The records that follow must be transcribed exactly, each one in full.
[Opening Recorded information section]
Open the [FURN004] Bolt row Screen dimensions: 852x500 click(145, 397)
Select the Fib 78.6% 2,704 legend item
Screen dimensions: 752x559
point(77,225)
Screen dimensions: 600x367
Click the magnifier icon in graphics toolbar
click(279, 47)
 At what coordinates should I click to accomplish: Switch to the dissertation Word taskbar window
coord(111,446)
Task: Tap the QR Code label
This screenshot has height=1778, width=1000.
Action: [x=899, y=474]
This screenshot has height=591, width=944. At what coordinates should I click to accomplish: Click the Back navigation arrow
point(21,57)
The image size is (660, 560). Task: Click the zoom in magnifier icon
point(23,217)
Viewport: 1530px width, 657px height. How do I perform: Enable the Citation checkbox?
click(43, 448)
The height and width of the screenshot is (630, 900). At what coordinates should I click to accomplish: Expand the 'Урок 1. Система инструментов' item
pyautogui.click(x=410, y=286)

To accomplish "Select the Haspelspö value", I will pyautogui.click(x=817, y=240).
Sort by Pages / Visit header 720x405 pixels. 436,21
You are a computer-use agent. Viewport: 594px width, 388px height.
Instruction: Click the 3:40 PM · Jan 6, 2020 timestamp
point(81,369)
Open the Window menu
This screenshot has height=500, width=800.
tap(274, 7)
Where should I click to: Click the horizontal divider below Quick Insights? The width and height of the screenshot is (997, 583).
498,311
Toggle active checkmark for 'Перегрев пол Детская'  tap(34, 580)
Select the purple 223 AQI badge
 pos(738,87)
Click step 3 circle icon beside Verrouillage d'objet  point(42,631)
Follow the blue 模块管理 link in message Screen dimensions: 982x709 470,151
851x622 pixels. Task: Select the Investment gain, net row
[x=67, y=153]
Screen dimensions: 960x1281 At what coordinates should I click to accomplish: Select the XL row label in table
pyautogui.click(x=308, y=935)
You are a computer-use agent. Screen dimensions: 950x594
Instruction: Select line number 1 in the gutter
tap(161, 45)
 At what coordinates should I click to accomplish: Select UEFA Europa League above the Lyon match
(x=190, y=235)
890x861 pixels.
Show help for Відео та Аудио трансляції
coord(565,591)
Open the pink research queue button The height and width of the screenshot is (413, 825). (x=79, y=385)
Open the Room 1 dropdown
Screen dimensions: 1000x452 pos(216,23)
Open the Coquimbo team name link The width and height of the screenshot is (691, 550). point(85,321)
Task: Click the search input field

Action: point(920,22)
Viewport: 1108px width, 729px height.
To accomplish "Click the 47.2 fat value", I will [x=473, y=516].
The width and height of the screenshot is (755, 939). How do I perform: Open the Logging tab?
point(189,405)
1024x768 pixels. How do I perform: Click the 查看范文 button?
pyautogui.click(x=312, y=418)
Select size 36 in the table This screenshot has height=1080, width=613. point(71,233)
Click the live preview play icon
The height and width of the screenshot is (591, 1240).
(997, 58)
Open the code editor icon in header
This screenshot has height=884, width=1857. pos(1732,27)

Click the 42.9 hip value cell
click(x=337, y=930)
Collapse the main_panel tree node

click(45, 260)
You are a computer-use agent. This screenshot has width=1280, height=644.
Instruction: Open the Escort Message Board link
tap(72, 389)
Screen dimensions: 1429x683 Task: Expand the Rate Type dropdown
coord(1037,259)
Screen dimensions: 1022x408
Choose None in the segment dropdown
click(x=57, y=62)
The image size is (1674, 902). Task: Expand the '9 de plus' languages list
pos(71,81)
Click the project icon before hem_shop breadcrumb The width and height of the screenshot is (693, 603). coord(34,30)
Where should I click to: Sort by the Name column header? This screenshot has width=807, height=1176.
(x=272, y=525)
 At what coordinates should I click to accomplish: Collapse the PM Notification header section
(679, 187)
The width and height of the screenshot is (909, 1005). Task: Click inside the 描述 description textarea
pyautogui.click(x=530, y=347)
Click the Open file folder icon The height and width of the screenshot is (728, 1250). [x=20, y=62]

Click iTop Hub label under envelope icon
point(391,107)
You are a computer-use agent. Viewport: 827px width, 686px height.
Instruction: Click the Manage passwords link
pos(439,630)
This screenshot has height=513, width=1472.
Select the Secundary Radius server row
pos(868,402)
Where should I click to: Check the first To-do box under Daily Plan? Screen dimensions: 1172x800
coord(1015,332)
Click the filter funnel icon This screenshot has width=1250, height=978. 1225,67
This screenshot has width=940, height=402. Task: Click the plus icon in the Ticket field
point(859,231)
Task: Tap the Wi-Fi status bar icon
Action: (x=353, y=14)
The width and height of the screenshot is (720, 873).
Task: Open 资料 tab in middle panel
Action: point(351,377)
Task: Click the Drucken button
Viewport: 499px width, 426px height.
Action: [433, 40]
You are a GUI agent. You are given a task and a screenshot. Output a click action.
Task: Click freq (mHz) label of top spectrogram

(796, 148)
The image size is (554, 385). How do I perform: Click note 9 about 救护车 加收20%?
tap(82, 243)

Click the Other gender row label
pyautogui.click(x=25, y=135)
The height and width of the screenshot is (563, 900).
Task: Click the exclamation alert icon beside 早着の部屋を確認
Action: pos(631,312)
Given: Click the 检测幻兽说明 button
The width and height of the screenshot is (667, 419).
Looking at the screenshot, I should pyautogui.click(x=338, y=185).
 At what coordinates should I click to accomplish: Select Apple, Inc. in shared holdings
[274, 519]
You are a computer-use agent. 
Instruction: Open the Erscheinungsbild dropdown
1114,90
[Closing Recorded information section]
- Exercise solution:
Open the [FURN004] Bolt row Screen dimensions: 852x500 click(145, 397)
Select the Fib 78.6% 2,704 legend item
Screen dimensions: 752x559
point(77,225)
Screen dimensions: 600x367
Click the magnifier icon in graphics toolbar
click(279, 47)
 At what coordinates should I click to accomplish: Switch to the dissertation Word taskbar window
coord(111,446)
Task: Tap the QR Code label
This screenshot has height=1778, width=1000.
Action: [x=899, y=474]
This screenshot has height=591, width=944. At what coordinates should I click to accomplish: Click the Back navigation arrow
point(21,57)
The image size is (660, 560). Task: Click the zoom in magnifier icon
point(23,217)
Viewport: 1530px width, 657px height. How do I perform: Enable the Citation checkbox?
click(43, 448)
The height and width of the screenshot is (630, 900). At what coordinates should I click to accomplish: Expand the 'Урок 1. Система инструментов' item
pyautogui.click(x=410, y=286)

To accomplish "Select the Haspelspö value", I will pyautogui.click(x=817, y=240).
Sort by Pages / Visit header 720x405 pixels. 436,21
You are a computer-use agent. Viewport: 594px width, 388px height.
Instruction: Click the 3:40 PM · Jan 6, 2020 timestamp
point(81,369)
Open the Window menu
This screenshot has height=500, width=800.
tap(274, 7)
Where should I click to: Click the horizontal divider below Quick Insights? The width and height of the screenshot is (997, 583).
498,311
Toggle active checkmark for 'Перегрев пол Детская'  tap(34, 580)
Select the purple 223 AQI badge
 pos(738,87)
Click step 3 circle icon beside Verrouillage d'objet  point(42,631)
Follow the blue 模块管理 link in message Screen dimensions: 982x709 470,151
851x622 pixels. Task: Select the Investment gain, net row
[x=67, y=153]
Screen dimensions: 960x1281 At what coordinates should I click to accomplish: Select the XL row label in table
pyautogui.click(x=308, y=935)
You are a computer-use agent. Screen dimensions: 950x594
Instruction: Select line number 1 in the gutter
tap(161, 45)
 At what coordinates should I click to accomplish: Select UEFA Europa League above the Lyon match
(x=190, y=235)
890x861 pixels.
Show help for Відео та Аудио трансляції
coord(565,591)
Open the pink research queue button The height and width of the screenshot is (413, 825). (x=79, y=385)
Open the Room 1 dropdown
Screen dimensions: 1000x452 pos(216,23)
Open the Coquimbo team name link The width and height of the screenshot is (691, 550). point(85,321)
Task: Click the search input field

Action: point(920,22)
Viewport: 1108px width, 729px height.
To accomplish "Click the 47.2 fat value", I will [x=473, y=516].
The width and height of the screenshot is (755, 939). How do I perform: Open the Logging tab?
point(189,405)
1024x768 pixels. How do I perform: Click the 查看范文 button?
pyautogui.click(x=312, y=418)
Select size 36 in the table This screenshot has height=1080, width=613. point(71,233)
Click the live preview play icon
The height and width of the screenshot is (591, 1240).
(997, 58)
Open the code editor icon in header
This screenshot has height=884, width=1857. pos(1732,27)

Click the 42.9 hip value cell
click(x=337, y=930)
Collapse the main_panel tree node

click(45, 260)
You are a computer-use agent. This screenshot has width=1280, height=644.
Instruction: Open the Escort Message Board link
tap(72, 389)
Screen dimensions: 1429x683 Task: Expand the Rate Type dropdown
coord(1037,259)
Screen dimensions: 1022x408
Choose None in the segment dropdown
click(x=57, y=62)
The image size is (1674, 902). Task: Expand the '9 de plus' languages list
pos(71,81)
Click the project icon before hem_shop breadcrumb The width and height of the screenshot is (693, 603). coord(34,30)
Where should I click to: Sort by the Name column header? This screenshot has width=807, height=1176.
(x=272, y=525)
 At what coordinates should I click to accomplish: Collapse the PM Notification header section
(679, 187)
The width and height of the screenshot is (909, 1005). Task: Click inside the 描述 description textarea
pyautogui.click(x=530, y=347)
Click the Open file folder icon The height and width of the screenshot is (728, 1250). [x=20, y=62]

Click iTop Hub label under envelope icon
point(391,107)
You are a computer-use agent. Viewport: 827px width, 686px height.
Instruction: Click the Manage passwords link
pos(439,630)
This screenshot has height=513, width=1472.
Select the Secundary Radius server row
pos(868,402)
Where should I click to: Check the first To-do box under Daily Plan? Screen dimensions: 1172x800
coord(1015,332)
Click the filter funnel icon This screenshot has width=1250, height=978. 1225,67
This screenshot has width=940, height=402. Task: Click the plus icon in the Ticket field
point(859,231)
Task: Tap the Wi-Fi status bar icon
Action: (x=353, y=14)
The width and height of the screenshot is (720, 873).
Task: Open 资料 tab in middle panel
Action: point(351,377)
Task: Click the Drucken button
Viewport: 499px width, 426px height.
Action: [433, 40]
You are a GUI agent. You are given a task and a screenshot. Output a click action.
Task: Click freq (mHz) label of top spectrogram

(796, 148)
The image size is (554, 385). How do I perform: Click note 9 about 救护车 加收20%?
tap(82, 243)

Click the Other gender row label
pyautogui.click(x=25, y=135)
The height and width of the screenshot is (563, 900).
Task: Click the exclamation alert icon beside 早着の部屋を確認
Action: pos(631,312)
Given: Click the 检测幻兽说明 button
The width and height of the screenshot is (667, 419).
Looking at the screenshot, I should pyautogui.click(x=338, y=185).
 At what coordinates should I click to accomplish: Select Apple, Inc. in shared holdings
[274, 519]
You are a computer-use agent. 
Instruction: Open the Erscheinungsbild dropdown
1114,90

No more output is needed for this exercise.